LA STORIA di Nardò contribuisce a illustrare il grande magma a cinquestelle dal quale emergono profili singolari come questo Mellone. E il Movimento, sebbene il sindaco non esponga il timbro dell’autenticità grillina, raccoglie delusi di ogni ceto e angolatura politica e li sospinge, perfino nel modo misterioso di questo centro salentino, verso il potere.
E questo primo atto sindacale – classicamente, filologicamente di sinistra – se lo intesta il giovane avvocato trentaduenne dall’amore smisurato per la destra, che qualche anno fa era dentro le truppe di Gianfranco Fini, inquadrato nel piccolo recinto di Futuro e libertà, il partito apparso e poi scomparso all’orizzonte. “Ma la destra è vicina a chi soffre, ai poveri, agli ultimi. È una vera infamia quella che la vuole soltanto ascara e conservatrice, contigua ai potenti e ossequiosa verso chi ama la vita in deroga. Non è vero, non è così e i primi atti della mia amministrazione sono tutti a legare una vittoria di popolo con i bisogni del popolo. Abbiamo prima risolto l’emergenza dei migranti, gli abbiamo dato il minimo indispensabile. Ora siamo insieme alla Caritas perché a Nardò la povertà indigena è più grande e grave di quella immaginata. È una città borghese ma con sacche di disperazione”.

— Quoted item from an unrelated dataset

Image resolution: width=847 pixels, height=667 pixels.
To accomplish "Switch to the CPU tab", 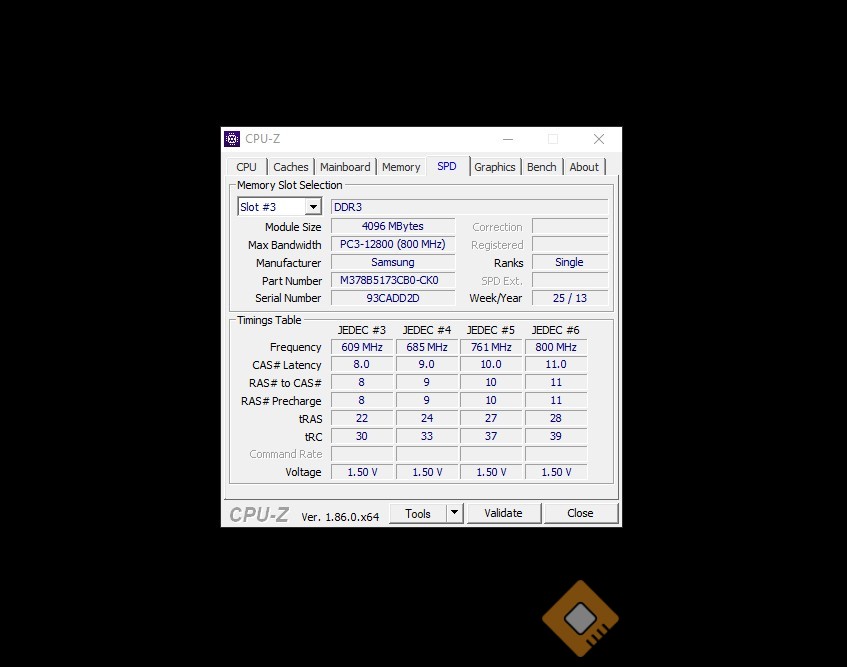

LA REALTÀ è meno scontata di quella che immaginiamo e la provincia, come sempre, propone novità a cui non siamo abituati. Adesso la giunta neretina è impegnata in brevi azioni di moralizzazione: “Abbiamo messo in vendita le due auto blu, abbiamo ritirato tutti i cellulari in dotazione ai dirigenti, al sindaco, agli assessori. Risparmiamo sulla grammatura della carta, sulle spese di spedizione postale. Il 30 per cento della mia indennità è devoluta ai bisogni materiali dei poveri. Qualche migliaia di euro da un capitolo di bilancio, qualche altra migliaia da un altro, e alla fine la somma si fa consistente, il risparmio cospicuo, la gente se ne accorge e ti stima”.
NARDÒ è insieme lusso e tragedia, ricchezza e disperazione. Dentro il Salento, che ha conosciuto nell’ultimo decennio uno sviluppo turistico senza precedenti, ma anche dentro alla più vistosa e antica delle piaghe sociali: il lavoro schiavizzato. E riduzione in schiavitù è il capo di accusa che pende nei processi che la procura di Lecce ha aperto nei confronti dei promotori della tratta di braccia umane. Reato coloniale in una città che ospita uno dei più importanti circuiti europei di verifica dei nuovi motori. Un cerchio d’asfalto che la Fiat volle al sud per testare le performance delle proprie autovetture e che poi ha lasciato alla Porsche. Qui le più importanti case automobilistiche monitorano, valutano, verificano le prestazioni. L’anello è proprio dietro la meraviglia di Porto Selvaggio, il parco naturale che offre l’incanto di una costa superba e incontaminata. Un angolo di paradiso contiguo però alla più massiccia opera di abusivismo collettivo che si sia visto in Italia: l’edificazione di una città come Porto Cesareo in cui la legge, come nei campi di Nardò, è sparita. Sospesa, nascosta, ingiuriata. È il Sud, dove il brutto sta di fianco al bello e tenta di accompagnarlo alla rovina.